Beijing, November 1: A day after reports claim that China is planning to divert Brahmaputra River by building a 1000-km tunnel, Chinese foreign ministry authorities refuted them. It was claimed that China aims to divert the river to Xinjiang.
The Chinese Foreign Ministry said it was a false report. “According to my information, what you said is untrue,” Hua Chunying added.
Beijing has been assuring India and Bangladesh, which is also a recipient of the waters from the river that its dams were of the run of river projects and not designed to store water.
Yesterday, a report from the South China Morning Post said that Chinese engineers have submitted a proposal to the Chinese government to build a 1000km tunnel to divert water from the Yarlung Tsangpo River in Tibet to Xinjiang.
The move, that is expected to “turn Xinjiang into California”, has raised concerns among environmentalists about its likely impact on the Himalayan region, Hong Kong-based newspaper reported.
Experts, however, raised concerns over the move as it could impact the Himalayan region.
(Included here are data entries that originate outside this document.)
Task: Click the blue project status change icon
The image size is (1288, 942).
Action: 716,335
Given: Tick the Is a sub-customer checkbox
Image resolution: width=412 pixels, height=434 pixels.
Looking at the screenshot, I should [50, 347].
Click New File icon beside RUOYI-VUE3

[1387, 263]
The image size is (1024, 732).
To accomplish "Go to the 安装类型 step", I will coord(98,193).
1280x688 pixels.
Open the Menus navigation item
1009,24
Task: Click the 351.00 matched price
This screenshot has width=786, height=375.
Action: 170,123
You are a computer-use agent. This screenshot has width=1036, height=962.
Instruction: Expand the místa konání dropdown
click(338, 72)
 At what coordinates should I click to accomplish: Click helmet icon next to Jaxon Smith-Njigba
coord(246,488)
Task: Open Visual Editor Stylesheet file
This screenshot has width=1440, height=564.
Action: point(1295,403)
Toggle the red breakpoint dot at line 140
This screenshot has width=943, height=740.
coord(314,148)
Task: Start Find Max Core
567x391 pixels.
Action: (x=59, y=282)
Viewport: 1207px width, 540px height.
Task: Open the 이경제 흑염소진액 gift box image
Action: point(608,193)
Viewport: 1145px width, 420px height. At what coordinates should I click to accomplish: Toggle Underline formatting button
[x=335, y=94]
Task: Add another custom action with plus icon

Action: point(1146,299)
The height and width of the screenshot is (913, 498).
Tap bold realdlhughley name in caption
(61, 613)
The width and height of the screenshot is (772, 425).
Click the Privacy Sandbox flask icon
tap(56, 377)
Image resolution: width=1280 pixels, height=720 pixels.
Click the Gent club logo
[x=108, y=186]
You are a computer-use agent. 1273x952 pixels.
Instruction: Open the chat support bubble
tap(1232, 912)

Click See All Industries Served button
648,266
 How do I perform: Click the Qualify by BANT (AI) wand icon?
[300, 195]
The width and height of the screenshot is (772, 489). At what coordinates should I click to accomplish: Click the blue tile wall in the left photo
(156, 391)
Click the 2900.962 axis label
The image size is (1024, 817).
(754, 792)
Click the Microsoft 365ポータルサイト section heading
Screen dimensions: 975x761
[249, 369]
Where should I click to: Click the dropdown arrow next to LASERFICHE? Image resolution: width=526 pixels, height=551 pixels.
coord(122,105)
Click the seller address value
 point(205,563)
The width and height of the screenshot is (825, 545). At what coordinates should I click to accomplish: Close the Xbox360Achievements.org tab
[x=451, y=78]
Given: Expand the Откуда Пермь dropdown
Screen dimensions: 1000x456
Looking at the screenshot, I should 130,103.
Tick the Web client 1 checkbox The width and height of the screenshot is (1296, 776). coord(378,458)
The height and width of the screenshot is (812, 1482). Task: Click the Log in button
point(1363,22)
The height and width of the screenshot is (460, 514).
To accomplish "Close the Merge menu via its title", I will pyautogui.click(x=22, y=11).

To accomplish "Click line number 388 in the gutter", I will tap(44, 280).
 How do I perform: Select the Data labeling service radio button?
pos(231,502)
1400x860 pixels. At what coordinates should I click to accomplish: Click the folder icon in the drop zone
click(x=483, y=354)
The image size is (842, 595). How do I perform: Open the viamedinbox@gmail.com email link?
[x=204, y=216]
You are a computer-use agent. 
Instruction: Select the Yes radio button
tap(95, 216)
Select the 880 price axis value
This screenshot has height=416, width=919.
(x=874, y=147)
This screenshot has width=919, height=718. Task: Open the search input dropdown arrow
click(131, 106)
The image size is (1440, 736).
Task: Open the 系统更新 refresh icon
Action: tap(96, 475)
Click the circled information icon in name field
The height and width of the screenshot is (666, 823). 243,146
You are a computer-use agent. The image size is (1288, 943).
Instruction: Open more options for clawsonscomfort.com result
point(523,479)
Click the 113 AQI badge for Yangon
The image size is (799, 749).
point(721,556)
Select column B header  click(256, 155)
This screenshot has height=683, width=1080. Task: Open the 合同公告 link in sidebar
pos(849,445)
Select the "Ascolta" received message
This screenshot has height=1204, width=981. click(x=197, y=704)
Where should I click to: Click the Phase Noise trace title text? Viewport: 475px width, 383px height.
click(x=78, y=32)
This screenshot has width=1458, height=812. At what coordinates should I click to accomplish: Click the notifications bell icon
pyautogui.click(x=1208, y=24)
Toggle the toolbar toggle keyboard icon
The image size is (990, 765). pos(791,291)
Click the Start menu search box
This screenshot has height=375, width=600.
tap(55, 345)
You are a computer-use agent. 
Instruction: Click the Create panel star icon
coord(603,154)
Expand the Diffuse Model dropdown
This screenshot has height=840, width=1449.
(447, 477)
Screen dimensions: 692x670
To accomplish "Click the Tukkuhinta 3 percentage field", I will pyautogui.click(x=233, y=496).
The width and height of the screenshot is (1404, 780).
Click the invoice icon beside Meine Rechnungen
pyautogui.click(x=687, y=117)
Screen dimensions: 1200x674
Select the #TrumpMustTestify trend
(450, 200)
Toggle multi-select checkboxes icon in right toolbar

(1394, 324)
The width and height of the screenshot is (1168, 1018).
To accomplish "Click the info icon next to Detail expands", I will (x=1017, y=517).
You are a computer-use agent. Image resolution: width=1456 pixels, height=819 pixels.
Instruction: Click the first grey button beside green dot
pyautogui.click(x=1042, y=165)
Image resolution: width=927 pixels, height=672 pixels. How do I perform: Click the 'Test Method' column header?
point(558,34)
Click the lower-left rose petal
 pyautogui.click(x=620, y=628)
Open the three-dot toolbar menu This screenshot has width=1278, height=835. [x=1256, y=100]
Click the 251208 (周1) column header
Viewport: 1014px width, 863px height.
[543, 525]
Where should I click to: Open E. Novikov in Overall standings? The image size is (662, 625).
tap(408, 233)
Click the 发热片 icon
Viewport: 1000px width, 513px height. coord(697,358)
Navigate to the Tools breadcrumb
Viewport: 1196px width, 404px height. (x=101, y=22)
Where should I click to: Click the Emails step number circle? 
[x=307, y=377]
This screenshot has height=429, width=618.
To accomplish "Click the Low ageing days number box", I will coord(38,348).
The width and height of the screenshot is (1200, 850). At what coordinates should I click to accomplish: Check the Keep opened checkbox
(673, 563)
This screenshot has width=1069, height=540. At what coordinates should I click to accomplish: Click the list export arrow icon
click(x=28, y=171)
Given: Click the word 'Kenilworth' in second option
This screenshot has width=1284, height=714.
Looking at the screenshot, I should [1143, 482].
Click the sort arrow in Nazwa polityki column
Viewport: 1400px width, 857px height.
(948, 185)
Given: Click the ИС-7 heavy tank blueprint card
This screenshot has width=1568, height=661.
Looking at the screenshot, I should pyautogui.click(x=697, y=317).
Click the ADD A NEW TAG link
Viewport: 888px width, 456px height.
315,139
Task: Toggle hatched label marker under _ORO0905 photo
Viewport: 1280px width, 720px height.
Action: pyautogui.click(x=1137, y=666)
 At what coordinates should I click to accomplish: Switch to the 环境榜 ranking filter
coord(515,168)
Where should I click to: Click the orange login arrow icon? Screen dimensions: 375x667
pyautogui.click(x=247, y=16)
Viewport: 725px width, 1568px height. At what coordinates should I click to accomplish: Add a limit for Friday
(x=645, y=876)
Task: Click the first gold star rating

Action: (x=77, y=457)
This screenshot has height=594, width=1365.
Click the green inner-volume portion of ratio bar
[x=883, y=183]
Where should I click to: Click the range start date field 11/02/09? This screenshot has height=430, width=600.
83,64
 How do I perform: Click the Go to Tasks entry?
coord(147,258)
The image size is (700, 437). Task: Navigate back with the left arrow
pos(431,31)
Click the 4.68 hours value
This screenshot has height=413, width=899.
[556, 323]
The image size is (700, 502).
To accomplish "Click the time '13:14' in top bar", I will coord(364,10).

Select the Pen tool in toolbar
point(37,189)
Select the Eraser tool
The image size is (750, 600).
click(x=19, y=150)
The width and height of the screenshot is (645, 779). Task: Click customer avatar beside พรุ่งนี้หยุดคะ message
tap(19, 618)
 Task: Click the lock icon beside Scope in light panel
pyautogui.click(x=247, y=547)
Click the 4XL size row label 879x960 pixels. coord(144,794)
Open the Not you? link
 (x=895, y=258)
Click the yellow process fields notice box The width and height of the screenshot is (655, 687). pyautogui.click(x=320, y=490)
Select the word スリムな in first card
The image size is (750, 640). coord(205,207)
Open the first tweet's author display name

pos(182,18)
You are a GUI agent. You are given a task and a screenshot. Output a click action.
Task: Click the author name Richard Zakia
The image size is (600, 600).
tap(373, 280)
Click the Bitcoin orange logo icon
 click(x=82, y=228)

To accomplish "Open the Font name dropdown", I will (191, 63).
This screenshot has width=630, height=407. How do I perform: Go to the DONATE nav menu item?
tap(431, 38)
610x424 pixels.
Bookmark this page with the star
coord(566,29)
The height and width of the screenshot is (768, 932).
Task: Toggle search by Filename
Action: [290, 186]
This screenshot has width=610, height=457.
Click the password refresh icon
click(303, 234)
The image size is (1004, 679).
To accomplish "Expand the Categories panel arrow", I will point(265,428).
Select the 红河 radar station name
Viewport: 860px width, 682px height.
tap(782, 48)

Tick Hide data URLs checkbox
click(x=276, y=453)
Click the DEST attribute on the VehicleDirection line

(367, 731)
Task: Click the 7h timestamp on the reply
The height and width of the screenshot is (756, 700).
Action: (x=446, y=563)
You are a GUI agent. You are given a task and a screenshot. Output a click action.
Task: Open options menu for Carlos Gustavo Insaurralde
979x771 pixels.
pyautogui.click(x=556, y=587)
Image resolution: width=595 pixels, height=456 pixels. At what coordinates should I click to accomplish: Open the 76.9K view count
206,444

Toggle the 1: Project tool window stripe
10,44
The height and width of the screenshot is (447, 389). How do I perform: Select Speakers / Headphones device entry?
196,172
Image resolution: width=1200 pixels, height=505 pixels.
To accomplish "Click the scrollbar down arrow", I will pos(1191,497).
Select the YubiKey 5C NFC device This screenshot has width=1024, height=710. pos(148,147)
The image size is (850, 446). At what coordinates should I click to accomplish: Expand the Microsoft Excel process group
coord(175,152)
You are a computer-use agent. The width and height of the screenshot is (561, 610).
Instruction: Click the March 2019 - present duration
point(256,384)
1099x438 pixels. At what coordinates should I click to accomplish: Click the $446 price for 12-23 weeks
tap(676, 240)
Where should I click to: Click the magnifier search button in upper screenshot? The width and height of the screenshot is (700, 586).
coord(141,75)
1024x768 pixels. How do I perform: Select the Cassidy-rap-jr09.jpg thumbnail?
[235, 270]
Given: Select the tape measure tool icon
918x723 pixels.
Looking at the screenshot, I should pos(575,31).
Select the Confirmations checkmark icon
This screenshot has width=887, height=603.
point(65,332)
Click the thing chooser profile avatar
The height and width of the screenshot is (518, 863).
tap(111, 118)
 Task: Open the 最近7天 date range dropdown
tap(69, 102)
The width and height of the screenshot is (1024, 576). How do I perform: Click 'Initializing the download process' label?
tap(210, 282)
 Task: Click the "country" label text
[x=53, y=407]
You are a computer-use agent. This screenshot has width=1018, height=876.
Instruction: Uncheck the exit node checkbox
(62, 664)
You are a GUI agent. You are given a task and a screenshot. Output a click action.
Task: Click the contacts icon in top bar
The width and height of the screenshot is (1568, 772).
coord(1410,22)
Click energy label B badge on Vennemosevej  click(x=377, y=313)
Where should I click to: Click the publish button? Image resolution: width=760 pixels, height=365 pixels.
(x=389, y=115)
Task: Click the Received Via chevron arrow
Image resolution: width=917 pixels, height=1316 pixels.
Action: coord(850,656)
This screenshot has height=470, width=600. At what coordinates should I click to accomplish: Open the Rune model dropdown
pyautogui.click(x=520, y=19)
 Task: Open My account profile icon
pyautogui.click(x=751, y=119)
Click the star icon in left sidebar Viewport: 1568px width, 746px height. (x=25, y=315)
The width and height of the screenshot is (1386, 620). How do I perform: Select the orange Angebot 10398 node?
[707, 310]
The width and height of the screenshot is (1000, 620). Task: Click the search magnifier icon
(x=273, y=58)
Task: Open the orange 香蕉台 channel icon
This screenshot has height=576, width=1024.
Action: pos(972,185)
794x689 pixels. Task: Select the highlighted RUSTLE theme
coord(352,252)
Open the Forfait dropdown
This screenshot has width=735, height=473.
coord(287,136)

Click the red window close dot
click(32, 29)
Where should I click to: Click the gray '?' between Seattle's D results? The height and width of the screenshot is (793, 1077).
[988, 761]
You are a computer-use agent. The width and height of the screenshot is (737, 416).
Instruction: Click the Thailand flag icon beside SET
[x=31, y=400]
The water would be diverted from the Yarlung Tsangpo River, which turns into the Brahmaputra once it enters India, to the Taklamakan desert.
The Brahmaputra in its upper reaches is called Yarlung Tsangpo, after it originates from the Angsi glacier in western Tibet, southeast of Mount Kailash and Mansarovar Lake.
Notably, China’s longest tunnel is the 85-km Dahuofang water project in Liaoning province, while the world’s longest tunnel is the 137-km main water supply pipe beneath the city of New York.